EXERCISE PASSAGE
COLORADO SPRINGS, Colo. — Combined pars plana vitrectomy and penetrating keratoplasty stabilized visual acuity but yielded only modest visual gains, according to a scientific poster presented at the American Ophthalmological Society meeting here.
Randee Watson, MD, and colleagues reported results of a retrospective, single-center, multi-surgeon study of 79 eyes that underwent combined PPV and PK between 2001 and 2013; 65 eyes underwent a single combined procedure, 11 eyes underwent two combined procedures, and three eyes underwent a third procedure.
PPV was most commonly indicated for retinal detachment (65%), and PK was most commonly indicated for corneal decompensation (43%).
Mean logMAR visual acuity was 2.67 preoperatively, 2.23 at 1 month, 2.21 at 6 months, 2.43 at 1 year and 2.48 at final follow-up.
Snellen visual acuity was 20/400 or worse in 15% of eyes; 15% of eyes gained two or more lines of vision after surgery.
Corneal graft failure occurred in 40 eyes (51%), recurrent retinal detachment in 22 eyes (28%) and hypotony in 20 eyes (25%).

RECORDED INFORMATION
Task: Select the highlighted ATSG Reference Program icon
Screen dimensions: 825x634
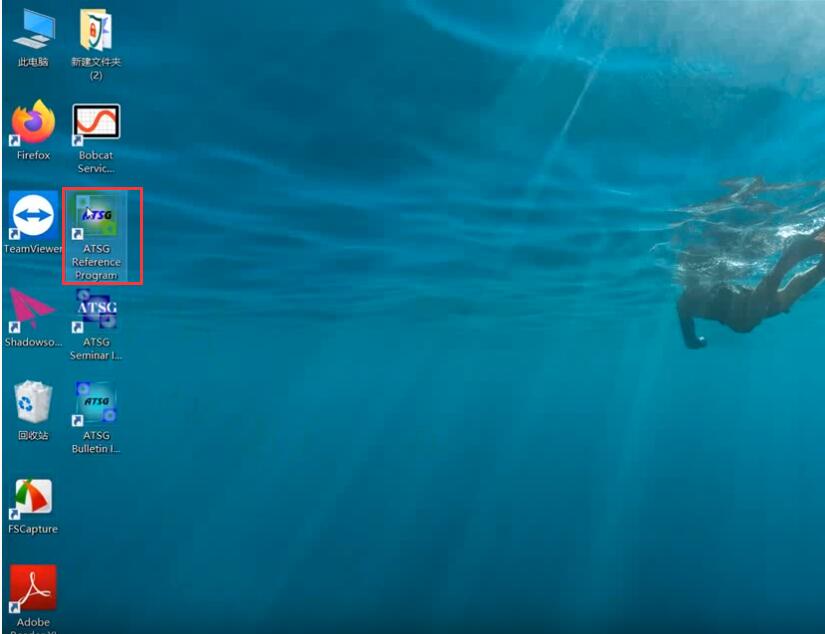Action: pyautogui.click(x=95, y=214)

REQUIRED ACTION A
Answer these questions about the report on combined vitrectomy and keratoplasty:
(i) How many eyes did the study include?
(ii) What was the most common indication for PK, and in what share of eyes?
(iii) In how many eyes did corneal graft failure occur?
REQUIRED ACTION B
Pick up the report on combined vitrectomy and keratoplasty after its last sentence and continue it.

EXPECTED OUTPUT A
(i) 79 eyes.
(ii) Corneal decompensation, in 43% of eyes.
(iii) 40 eyes (51%).

EXPECTED OUTPUT B
Silicone oil endotamponade and postoperative retinal detachment were associated (P = .045), while previous ocular trauma and postoperative corneal graft failure were associated (P = .023).
“The results of survival analysis performed in this study indicate that while a majority of eyes achieved durable retinal attachment following PPV-PK, there was a significant incidence of postoperative ocular morbidity,” the study authors wrote. – by Matt Hasson and Patricia Nale, ELS
Watson R, et al. Pars plana vitrectomy in combination with penetrating keratoplasty. Presented at: American Ophthalmological Society meeting; May 19-22, 2016; Colorado Springs, Colo.
Disclosure: Watson reports no relevant financial disclosures.